Des avancées pour les peuples autochtones ont été proposées dans la Constitution, mais cet axe, très emblématique au début, a perdu en poids et en force tout au long du processus d’élaboration de la Constitution, pour ne rester que symbolique au moment de la campagne de cet été.

Y a-t-il un espoir de voir la cause écologique avancer au Chili, malgré le rejet de la Constitution ?

Ce rejet est très clairement une défaite pour l’écologie. Cela aurait été un vrai beau coup de pouce que cette nouvelle Constitution verte et solidaire soit adoptée.

Cela dit, les militants écologistes, qui étaient les plus nombreux au sein de cette Assemblée constituante, vont poursuivre leur lutte. Un groupe de constituants s’est formé autour de militants d’un mouvement, « Modatima », qui lutte depuis des années pour le droit à l’eau dans la moitié nord du Chili. Une figure importante de ce mouvement est Rodrigo Mundaca, qui a beaucoup lutté pour le droit à l’eau des agriculteurs familiaux. Eux sont et seront toujours en lutte. Mundaca a d’ailleurs été élu député.

Pour le moment, l’ancienne Constitution reste en vigueur. Elle a été rédigée en 1980, au temps de la dictature [d’Augusto Pinochet (1973-1990)], et permet surtout le développement d’une économie néolibérale. Si elle reste dans son état actuel, on peut imaginer que le « business as usual » continue.

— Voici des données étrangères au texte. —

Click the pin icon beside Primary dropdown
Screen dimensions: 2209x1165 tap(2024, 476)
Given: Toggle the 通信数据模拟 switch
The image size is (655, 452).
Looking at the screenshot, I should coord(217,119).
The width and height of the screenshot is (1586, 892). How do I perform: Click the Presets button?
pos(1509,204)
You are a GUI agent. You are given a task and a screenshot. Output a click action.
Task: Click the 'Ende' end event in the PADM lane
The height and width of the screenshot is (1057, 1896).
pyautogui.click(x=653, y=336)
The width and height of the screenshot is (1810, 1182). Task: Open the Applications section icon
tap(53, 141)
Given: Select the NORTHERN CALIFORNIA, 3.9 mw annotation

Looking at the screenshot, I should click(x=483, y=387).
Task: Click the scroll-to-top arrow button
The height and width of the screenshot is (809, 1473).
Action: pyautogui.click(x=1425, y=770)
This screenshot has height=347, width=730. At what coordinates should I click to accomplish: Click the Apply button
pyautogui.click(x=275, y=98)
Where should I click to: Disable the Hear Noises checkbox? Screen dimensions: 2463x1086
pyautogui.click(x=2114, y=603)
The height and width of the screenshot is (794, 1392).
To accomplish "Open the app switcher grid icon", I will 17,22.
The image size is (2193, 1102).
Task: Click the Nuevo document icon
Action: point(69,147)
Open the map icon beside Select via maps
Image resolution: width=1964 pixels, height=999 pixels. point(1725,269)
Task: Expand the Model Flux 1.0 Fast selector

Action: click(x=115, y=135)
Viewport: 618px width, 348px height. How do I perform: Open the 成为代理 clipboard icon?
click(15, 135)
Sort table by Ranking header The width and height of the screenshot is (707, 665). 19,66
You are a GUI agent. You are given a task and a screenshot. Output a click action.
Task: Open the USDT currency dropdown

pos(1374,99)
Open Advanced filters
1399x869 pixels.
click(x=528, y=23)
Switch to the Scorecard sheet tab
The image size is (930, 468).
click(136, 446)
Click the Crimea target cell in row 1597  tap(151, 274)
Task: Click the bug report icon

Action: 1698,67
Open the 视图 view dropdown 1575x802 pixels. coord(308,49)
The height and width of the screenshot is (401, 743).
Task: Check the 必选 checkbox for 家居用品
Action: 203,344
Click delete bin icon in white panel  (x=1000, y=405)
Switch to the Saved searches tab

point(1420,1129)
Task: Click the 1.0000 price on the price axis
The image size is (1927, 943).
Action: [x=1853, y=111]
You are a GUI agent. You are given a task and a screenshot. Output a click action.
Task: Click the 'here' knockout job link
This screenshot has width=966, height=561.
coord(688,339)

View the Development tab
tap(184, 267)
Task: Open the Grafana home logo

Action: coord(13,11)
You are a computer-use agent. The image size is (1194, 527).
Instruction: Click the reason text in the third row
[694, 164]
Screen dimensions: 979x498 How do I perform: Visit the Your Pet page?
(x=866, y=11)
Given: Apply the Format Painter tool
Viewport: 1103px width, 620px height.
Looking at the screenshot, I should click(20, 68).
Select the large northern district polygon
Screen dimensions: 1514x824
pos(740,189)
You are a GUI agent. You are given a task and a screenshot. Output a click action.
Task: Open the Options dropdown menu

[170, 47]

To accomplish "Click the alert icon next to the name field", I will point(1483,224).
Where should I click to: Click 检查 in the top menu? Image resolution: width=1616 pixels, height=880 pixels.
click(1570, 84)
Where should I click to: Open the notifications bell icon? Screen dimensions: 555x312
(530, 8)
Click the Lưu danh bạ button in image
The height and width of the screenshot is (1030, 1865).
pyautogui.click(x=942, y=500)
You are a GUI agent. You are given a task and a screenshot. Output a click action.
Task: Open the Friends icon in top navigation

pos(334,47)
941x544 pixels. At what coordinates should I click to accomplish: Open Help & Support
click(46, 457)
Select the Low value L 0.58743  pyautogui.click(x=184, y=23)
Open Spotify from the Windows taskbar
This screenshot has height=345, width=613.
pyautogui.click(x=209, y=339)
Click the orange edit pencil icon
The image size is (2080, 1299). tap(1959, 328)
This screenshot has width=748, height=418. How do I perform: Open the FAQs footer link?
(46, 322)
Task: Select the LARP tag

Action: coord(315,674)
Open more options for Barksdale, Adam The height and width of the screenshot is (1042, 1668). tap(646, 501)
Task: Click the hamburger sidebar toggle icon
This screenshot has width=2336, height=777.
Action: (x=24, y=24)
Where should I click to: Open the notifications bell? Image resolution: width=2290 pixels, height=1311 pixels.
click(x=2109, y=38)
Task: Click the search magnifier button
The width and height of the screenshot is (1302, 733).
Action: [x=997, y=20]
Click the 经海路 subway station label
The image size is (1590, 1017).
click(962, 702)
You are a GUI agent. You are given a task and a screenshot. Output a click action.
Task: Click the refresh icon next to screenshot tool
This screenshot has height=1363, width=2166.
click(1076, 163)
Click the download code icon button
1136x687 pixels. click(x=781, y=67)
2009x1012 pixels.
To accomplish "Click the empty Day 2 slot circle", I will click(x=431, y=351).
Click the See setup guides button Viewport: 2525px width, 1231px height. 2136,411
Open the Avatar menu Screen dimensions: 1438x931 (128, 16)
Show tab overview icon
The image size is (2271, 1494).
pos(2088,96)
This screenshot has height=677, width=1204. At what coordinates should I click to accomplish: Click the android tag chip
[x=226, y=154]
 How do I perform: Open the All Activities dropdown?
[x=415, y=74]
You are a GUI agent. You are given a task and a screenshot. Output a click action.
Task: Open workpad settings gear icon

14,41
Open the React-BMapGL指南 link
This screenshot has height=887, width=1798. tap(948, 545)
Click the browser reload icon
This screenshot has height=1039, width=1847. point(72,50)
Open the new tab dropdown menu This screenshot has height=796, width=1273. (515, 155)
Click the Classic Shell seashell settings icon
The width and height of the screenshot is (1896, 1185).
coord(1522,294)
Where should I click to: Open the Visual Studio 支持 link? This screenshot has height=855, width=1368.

J’imagine qu’aujourd’hui, le président Boric va essayer de rassembler ceux qu’il peut autour d’un projet de nouvelle Constitution. Les Chiliens, qui s’étaient prononcés pour un changement de Constitution en 2020, continuent d’y être favorables. Ce dont ils n’ont pas voulu, c’est de ce texte-là. Pour les raisons évoquées plus haut, mais également pour des symboles : certains trouvaient qu’il y avait un peu trop de lignes consacrées aux femmes, aux autochtones, aux minorités. Malgré tout, le travail réalisé n’est pas perdu. Les discussions engagées depuis un an vont certainement servir à une autre version de la Constitution.